DIRECTIONS:
A) Answer these questions from the article on Glasgow church closures:
(i) To how many will the number of deaneries across Glasgow be reduced?
(ii) What is the name of Glasgow's diocesan newspaper?
(iii) About how many baptized Catholics live within the geographic boundaries of the archdiocese?
B) Print the part of the article on Glasgow church closures starting with "14 March 2023, The" and going on through "would stay open.".

SELECTED EXCERPT:
☆ ☆ ☆ ☆ ☆ ☆ ☆

14 March 2023, The Tablet

Archdiocese of Glasgow prepares for church closures


Local communities are to be consulted about which parishes would stay open.


Archdiocese of Glasgow prepares for church closures

St Andrews Cathedral Glasgow
Creative Commons/Flickr/Nairnbairn

The Archbishop of Glasgow has said that a listening process is to open over the future of his archdiocese’s churches, with fewer priests and a post-pandemic decline in mass attendance making the status quo, in his view, unsustainable.

In an interview with Ronnie Convery, director of communications for the archdiocese, Archbishop William Nolan announced that the number of deaneries across Glasgow would be reduced from nine to five later this month. 

Local communities would be consulted over where the Church’s limited resources were best directed, Nolan said in the interview, published in the March edition of Glasgow’s diocesan newspaper, Flourish.

With around 70 active diocesan priests spread across 88 parishes, and with the archdiocese’s three ordinations this year unlikely to be repeated, Catholics are “going to have to get used to a Church with fewer priests”.

Around 216,000 baptised Catholics live within the geographic boundaries of the archdiocese – amounting to just over a quarter of the total population. 

Nolan, who was installed as Archbishop last year, said the Church needed to rethink how best to meet her “primary challenge”, how to “reach out to all”.

☆ ☆ ☆ ☆ ☆ ☆ ☆

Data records
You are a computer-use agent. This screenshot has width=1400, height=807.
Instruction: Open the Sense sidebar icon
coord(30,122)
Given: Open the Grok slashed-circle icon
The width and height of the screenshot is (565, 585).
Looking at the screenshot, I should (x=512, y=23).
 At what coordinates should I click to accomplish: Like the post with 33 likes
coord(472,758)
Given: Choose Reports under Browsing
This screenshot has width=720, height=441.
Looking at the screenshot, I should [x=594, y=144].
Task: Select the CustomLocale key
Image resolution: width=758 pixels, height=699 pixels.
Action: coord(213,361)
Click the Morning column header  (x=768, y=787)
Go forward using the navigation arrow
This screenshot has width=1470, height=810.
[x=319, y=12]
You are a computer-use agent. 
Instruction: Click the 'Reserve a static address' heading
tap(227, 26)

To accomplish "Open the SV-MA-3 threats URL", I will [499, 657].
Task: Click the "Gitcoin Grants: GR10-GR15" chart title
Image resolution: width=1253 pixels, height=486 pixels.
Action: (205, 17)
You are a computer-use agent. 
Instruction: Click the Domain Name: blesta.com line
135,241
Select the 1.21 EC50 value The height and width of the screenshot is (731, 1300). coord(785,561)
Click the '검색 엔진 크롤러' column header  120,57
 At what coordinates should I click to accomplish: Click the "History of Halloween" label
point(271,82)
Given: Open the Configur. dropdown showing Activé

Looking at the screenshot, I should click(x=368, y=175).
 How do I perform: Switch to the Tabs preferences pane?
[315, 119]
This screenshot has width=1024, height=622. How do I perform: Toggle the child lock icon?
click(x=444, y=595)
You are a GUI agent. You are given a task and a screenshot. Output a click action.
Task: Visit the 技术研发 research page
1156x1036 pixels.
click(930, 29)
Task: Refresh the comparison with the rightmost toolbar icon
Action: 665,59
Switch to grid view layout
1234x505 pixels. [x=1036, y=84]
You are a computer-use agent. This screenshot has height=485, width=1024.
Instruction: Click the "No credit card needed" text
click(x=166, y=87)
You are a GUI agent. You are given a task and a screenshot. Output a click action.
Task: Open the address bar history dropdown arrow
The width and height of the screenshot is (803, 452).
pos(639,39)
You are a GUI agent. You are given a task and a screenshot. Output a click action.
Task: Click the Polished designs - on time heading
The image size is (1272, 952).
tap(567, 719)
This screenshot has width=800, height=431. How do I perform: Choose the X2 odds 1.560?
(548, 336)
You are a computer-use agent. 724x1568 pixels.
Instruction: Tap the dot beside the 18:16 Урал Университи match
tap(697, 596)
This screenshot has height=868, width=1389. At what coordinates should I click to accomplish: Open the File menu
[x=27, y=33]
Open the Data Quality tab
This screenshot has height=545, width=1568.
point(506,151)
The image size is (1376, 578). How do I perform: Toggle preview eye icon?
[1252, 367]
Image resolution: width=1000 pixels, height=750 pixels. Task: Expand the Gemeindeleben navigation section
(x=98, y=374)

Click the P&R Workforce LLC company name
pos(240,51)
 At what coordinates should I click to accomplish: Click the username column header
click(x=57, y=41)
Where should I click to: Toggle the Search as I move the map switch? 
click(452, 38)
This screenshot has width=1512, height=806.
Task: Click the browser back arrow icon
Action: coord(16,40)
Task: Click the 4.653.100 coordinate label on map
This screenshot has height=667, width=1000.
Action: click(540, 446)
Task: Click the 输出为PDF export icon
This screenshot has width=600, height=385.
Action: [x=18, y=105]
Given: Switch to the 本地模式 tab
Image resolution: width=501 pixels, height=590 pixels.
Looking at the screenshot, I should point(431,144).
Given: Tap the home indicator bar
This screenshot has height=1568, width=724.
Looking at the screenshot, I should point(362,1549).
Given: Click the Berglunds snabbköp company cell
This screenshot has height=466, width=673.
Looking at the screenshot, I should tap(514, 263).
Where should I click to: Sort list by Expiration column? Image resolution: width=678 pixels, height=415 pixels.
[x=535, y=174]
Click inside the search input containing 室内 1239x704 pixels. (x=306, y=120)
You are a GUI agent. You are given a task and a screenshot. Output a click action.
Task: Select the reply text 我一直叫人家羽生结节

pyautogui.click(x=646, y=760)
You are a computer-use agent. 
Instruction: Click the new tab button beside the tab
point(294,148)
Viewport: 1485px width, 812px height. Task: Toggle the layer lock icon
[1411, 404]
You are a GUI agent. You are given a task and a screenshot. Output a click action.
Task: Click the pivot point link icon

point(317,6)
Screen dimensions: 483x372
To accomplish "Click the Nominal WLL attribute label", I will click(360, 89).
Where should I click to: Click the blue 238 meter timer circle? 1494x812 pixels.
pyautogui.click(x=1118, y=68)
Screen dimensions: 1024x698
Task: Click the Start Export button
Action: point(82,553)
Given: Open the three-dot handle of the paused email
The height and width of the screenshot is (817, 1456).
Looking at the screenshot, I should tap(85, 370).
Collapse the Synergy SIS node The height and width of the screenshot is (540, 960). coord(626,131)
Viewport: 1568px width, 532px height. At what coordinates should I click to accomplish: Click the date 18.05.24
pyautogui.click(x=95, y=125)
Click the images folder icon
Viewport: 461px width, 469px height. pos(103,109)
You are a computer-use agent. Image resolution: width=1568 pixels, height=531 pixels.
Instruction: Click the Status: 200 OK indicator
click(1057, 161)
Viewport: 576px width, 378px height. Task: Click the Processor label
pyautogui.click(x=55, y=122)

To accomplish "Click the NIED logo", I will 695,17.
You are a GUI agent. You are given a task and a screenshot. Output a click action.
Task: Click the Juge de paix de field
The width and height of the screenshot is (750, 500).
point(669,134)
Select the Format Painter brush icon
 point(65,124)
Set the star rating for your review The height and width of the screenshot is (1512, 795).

☆ ☆ ☆ ☆ ☆ ☆ ☆

RESPONSES:
A)
(i) Five
(ii) Flourish
(iii) Around 216,000

B)
14 March 2023, The Tablet

Archdiocese of Glasgow prepares for church closures


Local communities are to be consulted about which parishes would stay open.